Edukasi pasien mengenai tindakan dekompresi jarum harus mencakup


prosedur tindakan yang akan dilakukan, tujuan, manfaat, risiko dan komplikasi yang
mungkin terjadi selama proses atau pasca tindakan dekompresi jarum.

Selama proses tindakan dekompresi jarum berlangsung, jika pasien dalam


kondisi sadar, pasien harus segera memberitahu operator jika ada rasa nyeri, tidak
nyaman, atau perburukan gejala. Perlu juga dijelaskan bahwa setelah proses
penusukan pasien akan mengalami batuk-batuk. Hal ini artinya paru-paru sudah
kembali mengembang.
Jelaskan kepada pasien bahwa dekompresi jarum hanya tindakan sementara
atau pertolongan pertama. Selanjutnya harus dilakukan pemasangan chest
tube atau kateter interkostal sebagai terapi definitif dari pneumothorax.

G. Pedoman klinis
Pedoman klinis tindakan dekompresi jarum adalah suatu upaya untuk
mengeluarkan udara atau dekompresi udara pada ruang intrapleura, terutama pada
kasus tension pneumothorax.
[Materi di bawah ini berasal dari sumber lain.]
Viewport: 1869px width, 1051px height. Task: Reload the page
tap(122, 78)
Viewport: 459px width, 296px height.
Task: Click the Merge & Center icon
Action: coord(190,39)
Smith, et al menjelaskan bahwa terdapat indikasi absolut
dari tindakan dekompresi jarum yaitu apabila saturasi oksigen pasien di bawah 92%
meskipun telah diberikan oksigen high-flow, tekanan darah sistolik di bawah 90
mmHg, laju napas yang sebelumnya cepat lebih dari 35 kali per menit menjadi
lambat, dan penurunan kesadaran.

Tindakan ini bersifat menyelamatkan nyawa sehingga secara umum tidak ada
kontraindikasi dari tindakan ini. Namun, perlu diingat bahwa penusukan jarum
sebaiknya tidak dilakukan pada kulit yang infeksi atau mengalami abses. Penusukan
juga perlu hati-hati pada pasien dengan gangguan koagulasi.

Terdapat perubahan lokasi anatomis insersi pada dekompresi jarum menurut


pedoman Advanced Trauma Life Support edisi ke-10. Penusukan direkomendasikan
dilakukan pada sisi anterior dari linea midaksila di intercostal space (ICS) 5, karena
secara anatomis lebih aman, risiko perdarahan lebih rendah, dan sama dengan lokasi
pemasangan chest tube  atau kateter interkostal.